- **Aim**
Set out the records below as a numbered list, one line per item, skipping any blank lines.

§

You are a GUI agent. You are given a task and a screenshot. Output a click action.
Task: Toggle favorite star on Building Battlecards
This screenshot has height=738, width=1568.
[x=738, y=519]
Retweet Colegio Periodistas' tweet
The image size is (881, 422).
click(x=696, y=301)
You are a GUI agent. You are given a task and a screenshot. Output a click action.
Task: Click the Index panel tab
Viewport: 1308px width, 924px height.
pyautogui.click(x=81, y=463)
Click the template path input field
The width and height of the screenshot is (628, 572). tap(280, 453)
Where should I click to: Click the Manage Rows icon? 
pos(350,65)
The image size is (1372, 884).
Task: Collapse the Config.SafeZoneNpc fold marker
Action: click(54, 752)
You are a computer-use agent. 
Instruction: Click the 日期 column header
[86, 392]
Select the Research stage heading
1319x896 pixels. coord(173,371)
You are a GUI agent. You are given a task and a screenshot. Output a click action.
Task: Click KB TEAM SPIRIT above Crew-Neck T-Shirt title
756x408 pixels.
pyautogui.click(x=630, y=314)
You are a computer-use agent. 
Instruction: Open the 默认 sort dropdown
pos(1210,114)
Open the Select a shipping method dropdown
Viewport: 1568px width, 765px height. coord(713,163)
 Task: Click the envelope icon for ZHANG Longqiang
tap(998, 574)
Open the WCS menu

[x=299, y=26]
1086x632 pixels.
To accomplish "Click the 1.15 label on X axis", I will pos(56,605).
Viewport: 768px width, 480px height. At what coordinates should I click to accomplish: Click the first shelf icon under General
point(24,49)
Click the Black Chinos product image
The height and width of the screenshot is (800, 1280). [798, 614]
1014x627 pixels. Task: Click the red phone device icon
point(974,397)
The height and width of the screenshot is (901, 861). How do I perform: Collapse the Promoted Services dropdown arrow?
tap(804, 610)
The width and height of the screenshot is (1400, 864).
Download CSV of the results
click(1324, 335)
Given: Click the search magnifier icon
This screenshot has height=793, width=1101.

§

- **Task response**
1. You are a GUI agent. You are given a task and a screenshot. Output a click action.
2. Task: Toggle favorite star on Building Battlecards
3. This screenshot has height=738, width=1568.
4. [x=738, y=519]
5. Retweet Colegio Periodistas' tweet
6. The image size is (881, 422).
7. click(x=696, y=301)
8. You are a GUI agent. You are given a task and a screenshot. Output a click action.
9. Task: Click the Index panel tab
10. Viewport: 1308px width, 924px height.
11. pyautogui.click(x=81, y=463)
12. Click the template path input field
13. The width and height of the screenshot is (628, 572). tap(280, 453)
14. Where should I click to: Click the Manage Rows icon? 
15. pos(350,65)
16. The image size is (1372, 884).
17. Task: Collapse the Config.SafeZoneNpc fold marker
18. Action: click(54, 752)
19. You are a computer-use agent. 
20. Instruction: Click the 日期 column header
21. [86, 392]
22. Select the Research stage heading
23. 1319x896 pixels. coord(173,371)
24. You are a GUI agent. You are given a task and a screenshot. Output a click action.
25. Task: Click KB TEAM SPIRIT above Crew-Neck T-Shirt title
26. 756x408 pixels.
27. pyautogui.click(x=630, y=314)
28. You are a computer-use agent. 
29. Instruction: Open the 默认 sort dropdown
30. pos(1210,114)
31. Open the Select a shipping method dropdown
32. Viewport: 1568px width, 765px height. coord(713,163)
33.  Task: Click the envelope icon for ZHANG Longqiang
34. tap(998, 574)
35. Open the WCS menu
36. [x=299, y=26]
37. 1086x632 pixels.
38. To accomplish "Click the 1.15 label on X axis", I will pos(56,605).
39. Viewport: 768px width, 480px height. At what coordinates should I click to accomplish: Click the first shelf icon under General
40. point(24,49)
41. Click the Black Chinos product image
42. The height and width of the screenshot is (800, 1280). [798, 614]
43. 1014x627 pixels. Task: Click the red phone device icon
44. point(974,397)
45. The height and width of the screenshot is (901, 861). How do I perform: Collapse the Promoted Services dropdown arrow?
46. tap(804, 610)
47. The width and height of the screenshot is (1400, 864).
48. Download CSV of the results
49. click(1324, 335)
50. Given: Click the search magnifier icon
51. This screenshot has height=793, width=1101.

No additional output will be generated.